╭─ SELECTED EXCERPT
Savient needs to deliver partner sooner rather than later


With US approval of gout therapy Krystexxa in the bag, the pressure is now on for Savient Pharmaceuticals to deliver a long-promised buyer. Shares in the company surged 23% to a 12-month high of $18.20 in early trade this morning in reaction to the FDA nod, which was announced last night.

This gives Savient a market value of $1.23bn, about the price that equity analysts are expecting in a takeout, although opinions differ fairly widely. Of course the only opinions that really matter are those of potential acquirers, and Savient is keeping tight-lipped on the sale process. The company has disappointed before on the deal front and shareholders will be hoping for a quick resolution, or nervousness is likely to creep in (Savient's broken promises cause share woe, September 30, 2008).

Approval as expected

As expected, Krystexxa has been approved with a black box warning regarding anaphylaxis and infusion reactions and a Risk Evaluation and Mitigation Strategy (REMS) (Event – Savient's future awaits in Krystexxa approval decision, August 20, 2010). The company has also committed to conducting a post-approval observational safety study in 500 patients treated for one year, to further evaluate the frequency and severity of infusion reactions and anaphylaxis, and to identify serious adverse events associated with the therapy.

Krystexxa is given as an intravenous infusion every two weeks, and will be reserved for a refractory group of gout patients who fail on conventional therapy. This will of course restrict market potential, one of the main reasons for different opinions on the value of this product. While some think only 25,000 US patients will opt to try the treatment, others reckon this number could be four or even eight times as large. How much the company can get away with charging is also a big swing factor, and again Savient is keeping pricing strategy close to its chest. Forecasts range from $25,000 to $100,000 a year.

It is also debatable how big a competitive threat other gout treatments, such as Takeda’s Uloric and RDEA594 from Ardea Biosciences, will pose.

As a result sales forecasts range very widely for Krystexxa. At the pessimistic end sits Jefferies with sales of $122m by 2014, whilst JP Morgan reckons the drug could be selling more than three times as much by then, and has a forecast of $410m that year.

Reasonable price

What Savient has confirmed is that the drug will be available in the US later this year. Shareholders will be really hoping this means a takeover is close; launching without a partner will not be taken as a good omen.

The share price rise today points to optimism that this will happen soon, although the stock market does not appear to share the optimism of all analysts. Leerink Swann lifted its target to $22 from $18 this morning, while JP Morgan was already on $20. Collins Stewart has put a range of $20 to $25 a share for any takeout. Jefferies remains doubtful, lifting its bottom-of-the-range target to $8, from $6.

The net present value of Krystexxa, based on a consensus of sales of $282m in 2016, is $925m, according to EvaluatePharmas NPV Analyzer. This is equal to $13.68 per share.

Assuming potential acquirers hold a similar view of the market potential of Krystexxa and that the current price includes some takeover premium, a bid of around $18 looks achievable. But if nothing emerges in the next couple of months, that price will start looking optimistic.
╰─
╭─ EXTRACTED INFORMATION
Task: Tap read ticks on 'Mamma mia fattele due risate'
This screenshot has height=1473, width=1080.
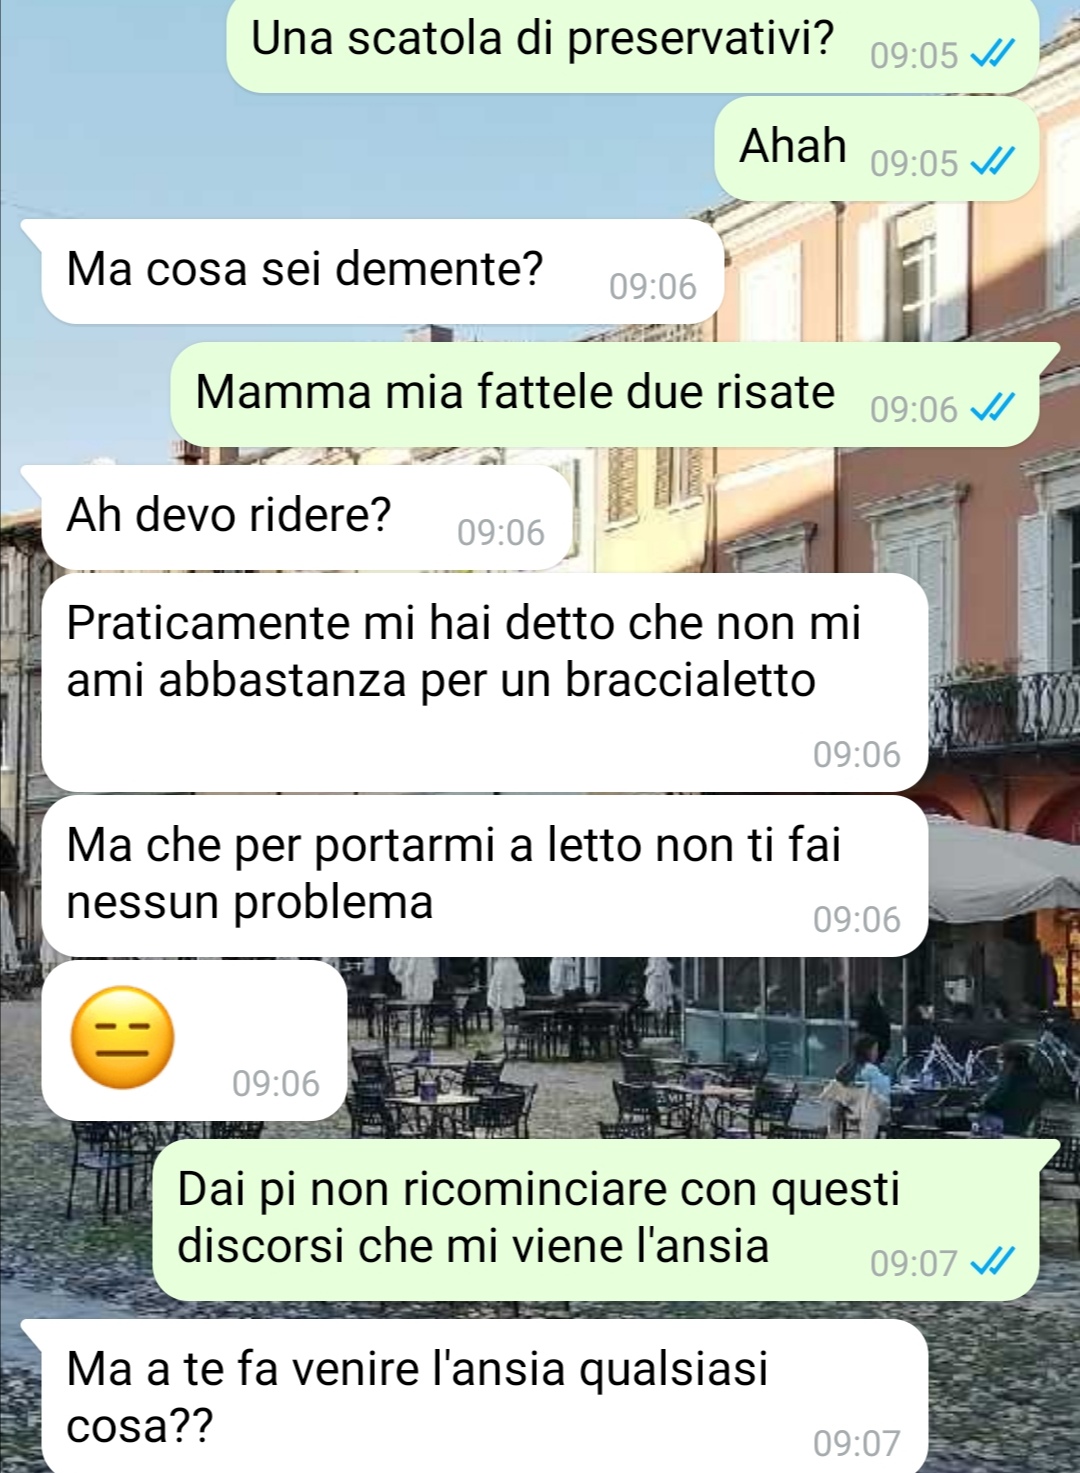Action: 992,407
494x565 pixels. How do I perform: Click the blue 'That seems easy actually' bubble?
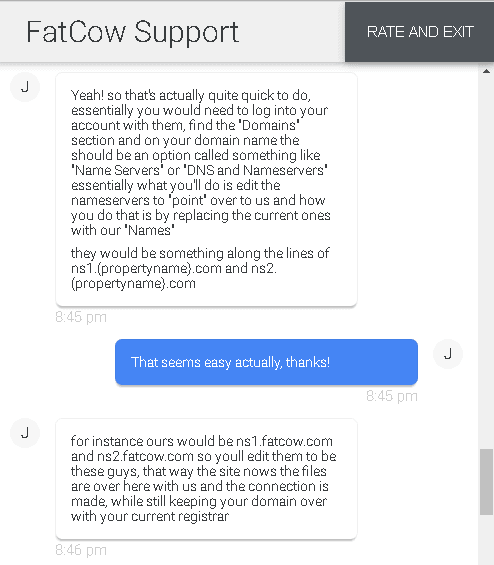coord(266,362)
╰─
╭─ EXTRACTED INFORMATION
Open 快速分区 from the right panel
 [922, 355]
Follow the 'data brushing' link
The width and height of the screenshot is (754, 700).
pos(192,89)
╰─
╭─ EXTRACTED INFORMATION
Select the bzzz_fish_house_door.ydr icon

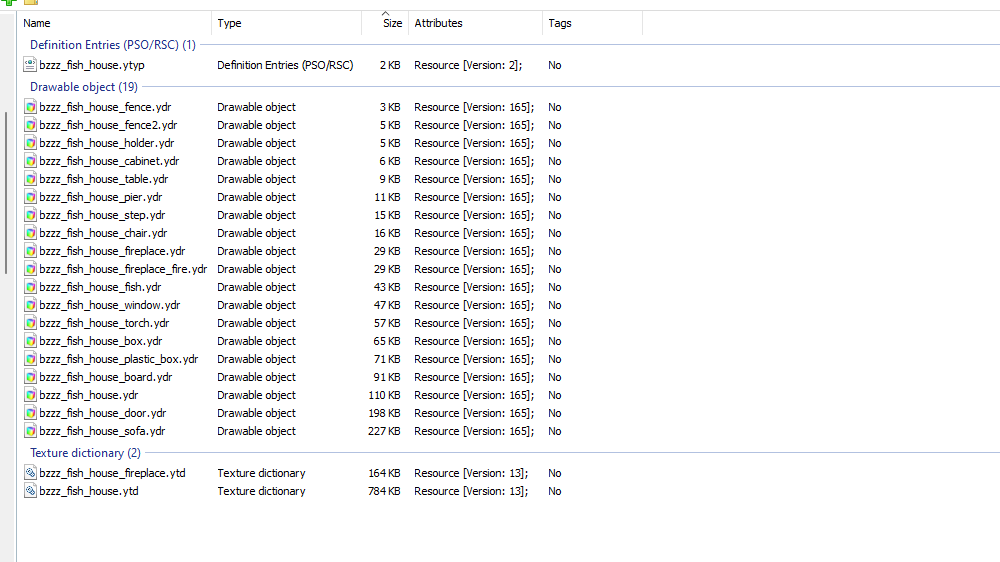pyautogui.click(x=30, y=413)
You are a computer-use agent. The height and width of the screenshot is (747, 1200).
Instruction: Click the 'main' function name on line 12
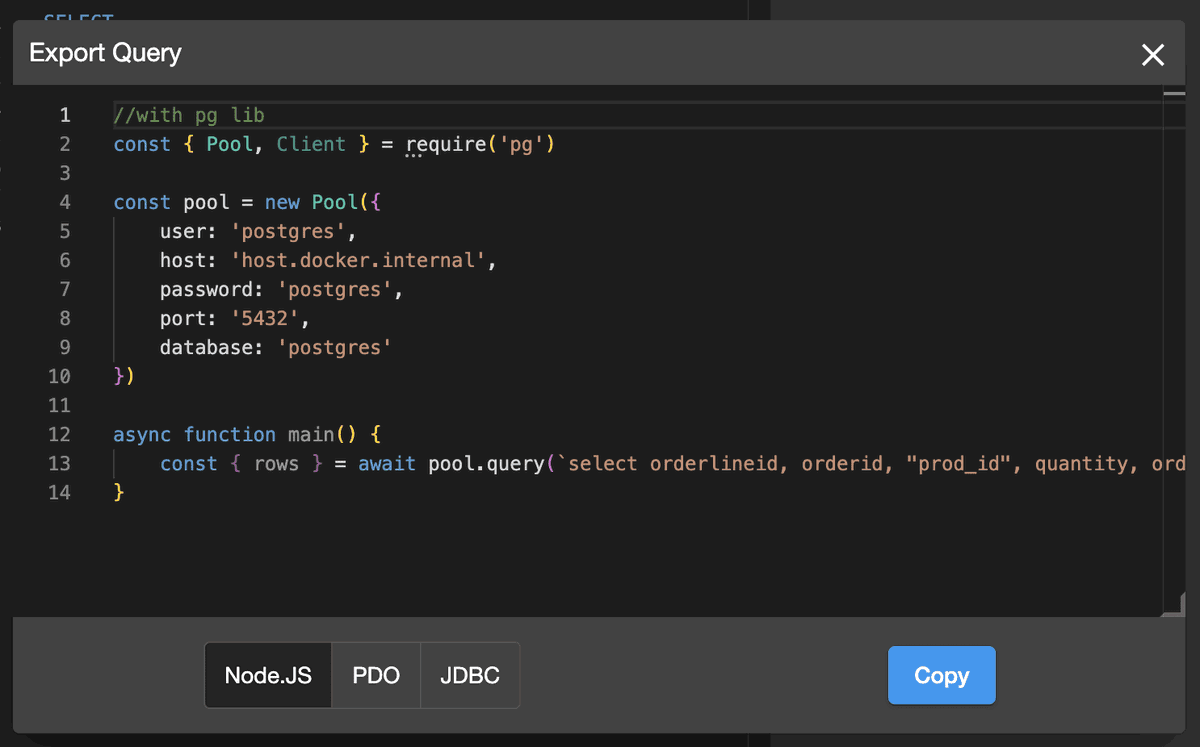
╰─
STUDY QUESTIONS:
a. Name every firm in the Savient article that gives a share price target or a takeout range for the company, with the figure attached to each.
b. From the Savient article, write out the passage starting at the words "Savient needs to" and ending after the words "September 30, 2008).".

ANSWERS TO THE PROBLEMS:
a.
- Leerink Swann: target of $22, raised from $18
- JP Morgan: target of $20
- Collins Stewart: takeout range of $20 to $25 a share
- Jefferies: bottom-of-the-range target of $8, raised from $6

b.
Savient needs to deliver partner sooner rather than later


With US approval of gout therapy Krystexxa in the bag, the pressure is now on for Savient Pharmaceuticals to deliver a long-promised buyer. Shares in the company surged 23% to a 12-month high of $18.20 in early trade this morning in reaction to the FDA nod, which was announced last night.

This gives Savient a market value of $1.23bn, about the price that equity analysts are expecting in a takeout, although opinions differ fairly widely. Of course the only opinions that really matter are those of potential acquirers, and Savient is keeping tight-lipped on the sale process. The company has disappointed before on the deal front and shareholders will be hoping for a quick resolution, or nervousness is likely to creep in (Savient's broken promises cause share woe, September 30, 2008).